Anne could be loving and loyal. She was concerned with the health of her husband and children, nursing them herself when they were ill. She was an extraordinarily generous friend, and a considerate mistress to her household. When she eventually became Queen, she would prove to be remarkably conscientious, taking part in all her cabinet’s meetings despite her continuing ill health, and attending Parliament whenever she could. She had her opponents, but unlike many of her predecessors, was not in habit of having them executed. Faced with the choice between prolonging the War of Spanish Succession and accepting a settlement, she chose the latter, being weary of bloodshed and other people’s suffering. It is not hard to see why the Duke of Marlborough described his patroness, simply, as ‘a very good sort of woman’.


Queen Anne Wikimedia Commons
When I looked at Anne’s life, then, the story it suggested to me was one in which a good woman does, knowingly, a bad thing. My sense is that Anne was not lying, precisely, when she said her step-mother’s baby was not her brother. I think she was deceiving herself, entertaining this cognitive dissonance, because she needed him not to be. She did what we are all capable of doing when our conceptions of ourselves and our worlds are put under extreme pressure, and constructed a truth she could live with: an England justly destined for Protestant rule. The thought that God might after all not be on her side, but with the Catholics, was simply too horrific to contemplate – if it were true, then the very ground under her feet would be rendered insecure, and, even worse, she would no longer be able to see believe a good person, on the right side of things. Anne’s moral thinking was not subtle, pragmatic or flexible enough to allow her to lie simply for political expedience’s sake, to make the ends justify the means. So she constructed a story, a false belief, to enable her to live with herself and what she would be doing.

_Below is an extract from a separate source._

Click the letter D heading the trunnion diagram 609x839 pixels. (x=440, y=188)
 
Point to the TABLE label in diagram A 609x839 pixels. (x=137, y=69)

And the story held together as long as it needed to, seeing her through the dangerous adventure of her defection from her father, but, it could not hold much longer. Faced with criticism from inside and outside Court, and their own increasingly uneasy consciences, the sisters would struggle with the consequences of what they had done.

1 comment:

Terry Roberson said...

As someone who is obsessed with English history, this book sounds amazing. Queen Anne is not one of the monarchs that I have read a lot about, so I am excited to read this book. Knowing that it is based on actually letters between the sisters and the intrigue that was involved is exciting. I cannot wait to start it.